• Work instruction
Nothing in the records may be changed; reproduce all of them.

BEGIN

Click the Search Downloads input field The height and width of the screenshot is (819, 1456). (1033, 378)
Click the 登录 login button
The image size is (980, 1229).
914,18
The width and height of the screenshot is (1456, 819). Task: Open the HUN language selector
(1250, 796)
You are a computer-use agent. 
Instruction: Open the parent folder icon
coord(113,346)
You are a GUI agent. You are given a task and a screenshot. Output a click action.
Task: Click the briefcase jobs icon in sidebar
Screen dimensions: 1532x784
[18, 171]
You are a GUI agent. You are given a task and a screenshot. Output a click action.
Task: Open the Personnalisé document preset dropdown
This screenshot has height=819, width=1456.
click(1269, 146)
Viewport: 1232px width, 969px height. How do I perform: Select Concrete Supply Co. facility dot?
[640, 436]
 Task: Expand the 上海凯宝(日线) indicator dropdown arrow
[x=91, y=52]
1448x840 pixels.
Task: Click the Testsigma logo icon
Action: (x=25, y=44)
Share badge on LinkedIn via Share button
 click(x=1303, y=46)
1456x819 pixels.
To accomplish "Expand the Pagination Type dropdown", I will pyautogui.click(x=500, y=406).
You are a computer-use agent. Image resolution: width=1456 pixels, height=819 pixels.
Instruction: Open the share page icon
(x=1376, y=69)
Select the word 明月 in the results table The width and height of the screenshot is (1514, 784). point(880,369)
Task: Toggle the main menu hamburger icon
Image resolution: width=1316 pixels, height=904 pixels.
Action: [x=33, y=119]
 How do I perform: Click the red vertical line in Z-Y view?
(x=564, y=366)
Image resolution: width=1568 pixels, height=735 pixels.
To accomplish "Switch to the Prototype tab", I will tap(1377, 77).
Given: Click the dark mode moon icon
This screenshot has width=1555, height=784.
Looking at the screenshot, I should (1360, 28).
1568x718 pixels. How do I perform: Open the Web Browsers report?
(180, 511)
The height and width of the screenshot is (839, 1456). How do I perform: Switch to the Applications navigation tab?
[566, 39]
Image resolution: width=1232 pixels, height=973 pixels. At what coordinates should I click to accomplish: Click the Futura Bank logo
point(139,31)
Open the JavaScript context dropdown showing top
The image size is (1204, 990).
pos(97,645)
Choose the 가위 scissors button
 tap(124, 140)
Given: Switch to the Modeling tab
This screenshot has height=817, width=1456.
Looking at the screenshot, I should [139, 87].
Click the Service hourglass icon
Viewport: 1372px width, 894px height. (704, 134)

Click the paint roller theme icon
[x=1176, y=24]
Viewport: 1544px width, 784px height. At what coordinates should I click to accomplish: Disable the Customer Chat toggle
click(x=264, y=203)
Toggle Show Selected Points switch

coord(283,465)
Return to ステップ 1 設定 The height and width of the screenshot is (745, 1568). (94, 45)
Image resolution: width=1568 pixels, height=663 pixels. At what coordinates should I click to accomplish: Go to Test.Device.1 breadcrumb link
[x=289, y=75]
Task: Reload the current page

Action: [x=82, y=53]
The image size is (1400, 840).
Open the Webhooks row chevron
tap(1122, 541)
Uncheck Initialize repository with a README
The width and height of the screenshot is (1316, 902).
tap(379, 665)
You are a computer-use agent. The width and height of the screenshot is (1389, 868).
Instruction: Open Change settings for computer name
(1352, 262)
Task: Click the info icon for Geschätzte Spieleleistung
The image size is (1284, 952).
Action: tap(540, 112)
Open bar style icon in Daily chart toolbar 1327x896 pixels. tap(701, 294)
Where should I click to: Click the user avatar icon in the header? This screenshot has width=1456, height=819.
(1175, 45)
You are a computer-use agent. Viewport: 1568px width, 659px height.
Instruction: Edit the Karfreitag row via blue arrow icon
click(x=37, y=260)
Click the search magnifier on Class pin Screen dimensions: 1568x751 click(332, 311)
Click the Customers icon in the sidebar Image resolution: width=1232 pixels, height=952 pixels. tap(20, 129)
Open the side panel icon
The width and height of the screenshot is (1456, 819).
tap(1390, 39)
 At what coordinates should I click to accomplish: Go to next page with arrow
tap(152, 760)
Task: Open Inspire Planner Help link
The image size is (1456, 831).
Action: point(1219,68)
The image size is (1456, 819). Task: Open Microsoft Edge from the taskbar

END

• Task answer
Click the Search Downloads input field The height and width of the screenshot is (819, 1456). (1033, 378)
Click the 登录 login button
The image size is (980, 1229).
914,18
The width and height of the screenshot is (1456, 819). Task: Open the HUN language selector
(1250, 796)
You are a computer-use agent. 
Instruction: Open the parent folder icon
coord(113,346)
You are a GUI agent. You are given a task and a screenshot. Output a click action.
Task: Click the briefcase jobs icon in sidebar
Screen dimensions: 1532x784
[18, 171]
You are a GUI agent. You are given a task and a screenshot. Output a click action.
Task: Open the Personnalisé document preset dropdown
This screenshot has height=819, width=1456.
click(1269, 146)
Viewport: 1232px width, 969px height. How do I perform: Select Concrete Supply Co. facility dot?
[640, 436]
 Task: Expand the 上海凯宝(日线) indicator dropdown arrow
[x=91, y=52]
1448x840 pixels.
Task: Click the Testsigma logo icon
Action: (x=25, y=44)
Share badge on LinkedIn via Share button
 click(x=1303, y=46)
1456x819 pixels.
To accomplish "Expand the Pagination Type dropdown", I will pyautogui.click(x=500, y=406).
You are a computer-use agent. Image resolution: width=1456 pixels, height=819 pixels.
Instruction: Open the share page icon
(x=1376, y=69)
Select the word 明月 in the results table The width and height of the screenshot is (1514, 784). point(880,369)
Task: Toggle the main menu hamburger icon
Image resolution: width=1316 pixels, height=904 pixels.
Action: [x=33, y=119]
 How do I perform: Click the red vertical line in Z-Y view?
(x=564, y=366)
Image resolution: width=1568 pixels, height=735 pixels.
To accomplish "Switch to the Prototype tab", I will tap(1377, 77).
Given: Click the dark mode moon icon
This screenshot has width=1555, height=784.
Looking at the screenshot, I should (1360, 28).
1568x718 pixels. How do I perform: Open the Web Browsers report?
(180, 511)
The height and width of the screenshot is (839, 1456). How do I perform: Switch to the Applications navigation tab?
[566, 39]
Image resolution: width=1232 pixels, height=973 pixels. At what coordinates should I click to accomplish: Click the Futura Bank logo
point(139,31)
Open the JavaScript context dropdown showing top
The image size is (1204, 990).
pos(97,645)
Choose the 가위 scissors button
 tap(124, 140)
Given: Switch to the Modeling tab
This screenshot has height=817, width=1456.
Looking at the screenshot, I should [139, 87].
Click the Service hourglass icon
Viewport: 1372px width, 894px height. (704, 134)

Click the paint roller theme icon
[x=1176, y=24]
Viewport: 1544px width, 784px height. At what coordinates should I click to accomplish: Disable the Customer Chat toggle
click(x=264, y=203)
Toggle Show Selected Points switch

coord(283,465)
Return to ステップ 1 設定 The height and width of the screenshot is (745, 1568). (94, 45)
Image resolution: width=1568 pixels, height=663 pixels. At what coordinates should I click to accomplish: Go to Test.Device.1 breadcrumb link
[x=289, y=75]
Task: Reload the current page

Action: [x=82, y=53]
The image size is (1400, 840).
Open the Webhooks row chevron
tap(1122, 541)
Uncheck Initialize repository with a README
The width and height of the screenshot is (1316, 902).
tap(379, 665)
You are a computer-use agent. The width and height of the screenshot is (1389, 868).
Instruction: Open Change settings for computer name
(1352, 262)
Task: Click the info icon for Geschätzte Spieleleistung
The image size is (1284, 952).
Action: tap(540, 112)
Open bar style icon in Daily chart toolbar 1327x896 pixels. tap(701, 294)
Where should I click to: Click the user avatar icon in the header? This screenshot has width=1456, height=819.
(1175, 45)
You are a computer-use agent. Viewport: 1568px width, 659px height.
Instruction: Edit the Karfreitag row via blue arrow icon
click(x=37, y=260)
Click the search magnifier on Class pin Screen dimensions: 1568x751 click(332, 311)
Click the Customers icon in the sidebar Image resolution: width=1232 pixels, height=952 pixels. tap(20, 129)
Open the side panel icon
The width and height of the screenshot is (1456, 819).
tap(1390, 39)
 At what coordinates should I click to accomplish: Go to next page with arrow
tap(152, 760)
Task: Open Inspire Planner Help link
The image size is (1456, 831).
Action: point(1219,68)
The image size is (1456, 819). Task: Open Microsoft Edge from the taskbar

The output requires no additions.